Le progrès continue avec l’avènement du libéralisme économique, « ordre auto-organisé », qui s’impose contre ses ennemis, partisans d’ordres artificiels (à gauche) ou traditionnels et dépassés (à droite). Pour l’auteur, l’histoire a tranché avec l’échec absolu des fascismes et des communismes, qui ne sont d’ailleurs pas des «produits occidentaux », et l’échec, moins violent mais net, de leurs variantes plus modérées.

En conclusion, l’auteur estime que si l’Occident est le résultat «d’une histoire des idées largement contingente et singulière… ces idées ont acquis aujourd’hui une signification universelle », par leur efficacité économique et humaine. Il conclut en appelant à une « Union occidentale ». Et comme Philippe Nemo est un passionné d’éducation, il finit en rappelant son importance dans la transmission de la civilisation occidentale, et en creux, pour ceux qui connaissent ses idées, ses doutes sur l’efficacité dans ce domaine de l’éducation nationale française.

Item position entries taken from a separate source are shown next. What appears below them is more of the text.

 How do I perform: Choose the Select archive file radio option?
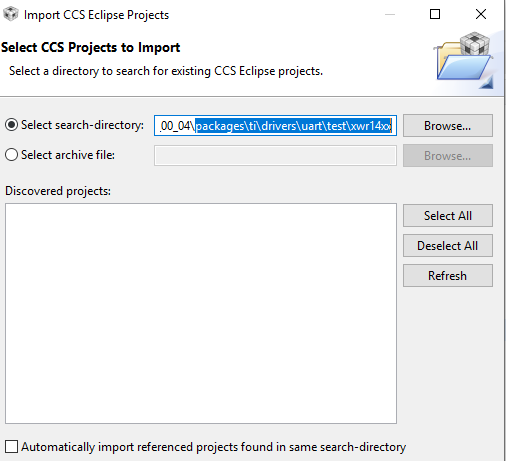[11, 155]
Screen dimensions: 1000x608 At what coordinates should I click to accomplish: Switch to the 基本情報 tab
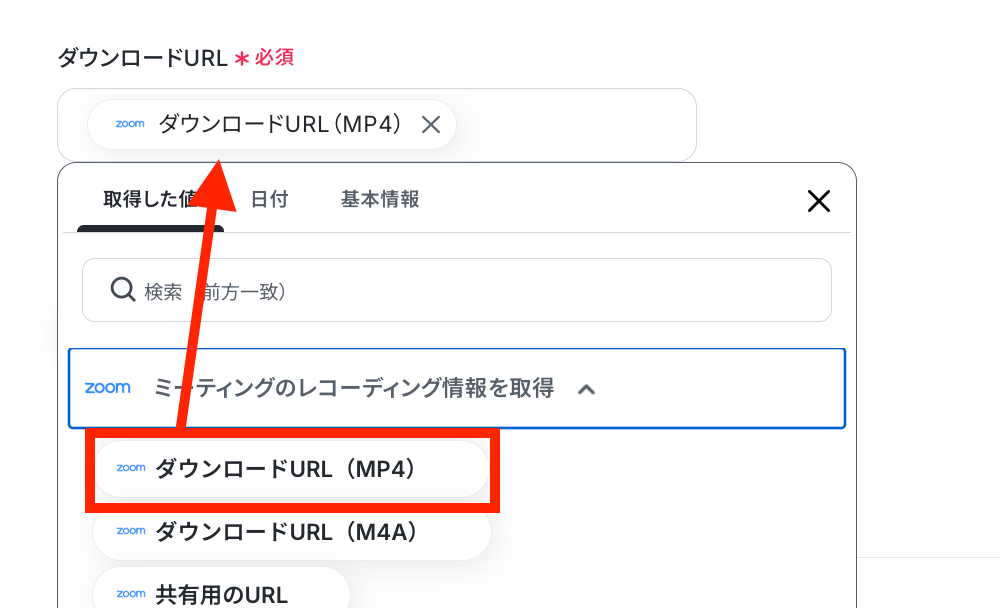[x=380, y=200]
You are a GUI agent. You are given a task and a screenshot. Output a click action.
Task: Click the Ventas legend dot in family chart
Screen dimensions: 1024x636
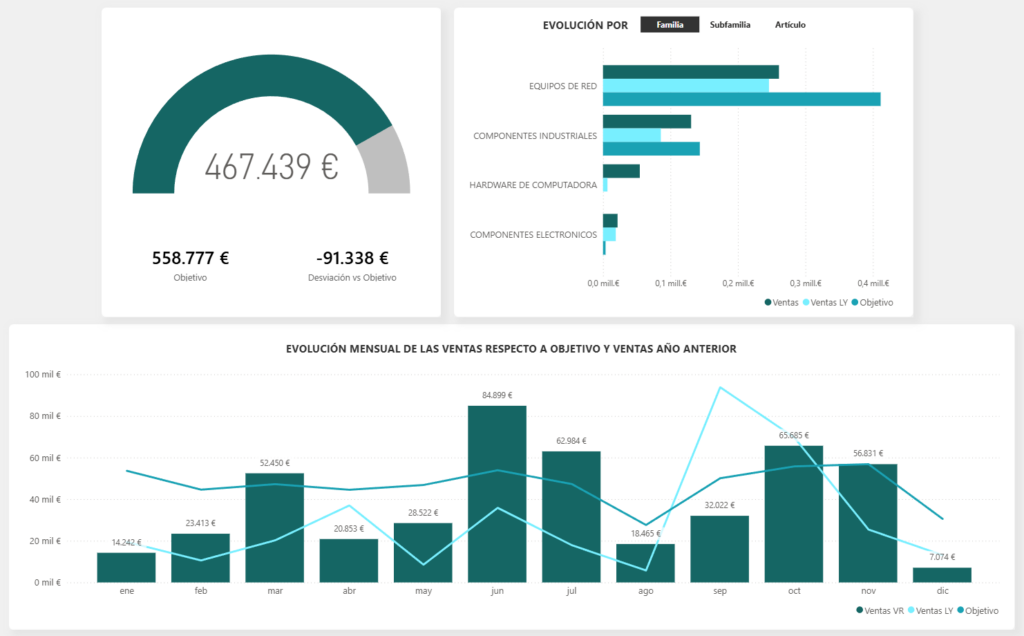[x=766, y=302]
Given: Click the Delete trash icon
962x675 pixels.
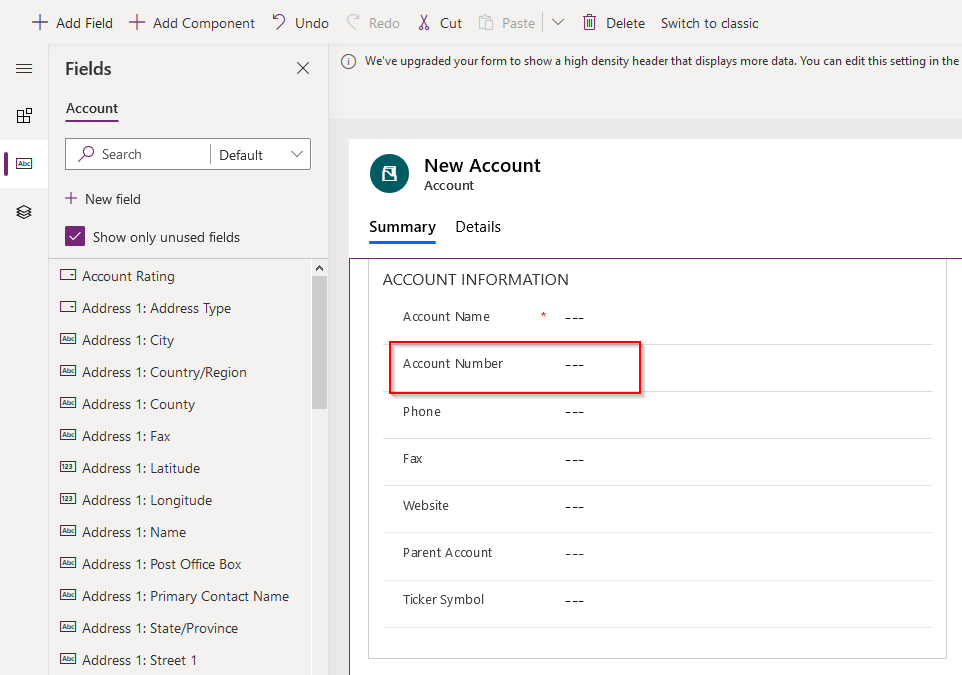Looking at the screenshot, I should point(590,22).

Personnellement j’en retiens l’importance accordée à l’avenir, et donc souvent au progrès, qui tranche avec les visions, par exemple cycliques, fixistes ou fatalistes, d’autres civilisations. Et remarque que la diffusion des idées occidentales dans le monde était attendue par beaucoup de non-Occidentaux, jusqu’alors paralysés par des systèmes sociaux rigides.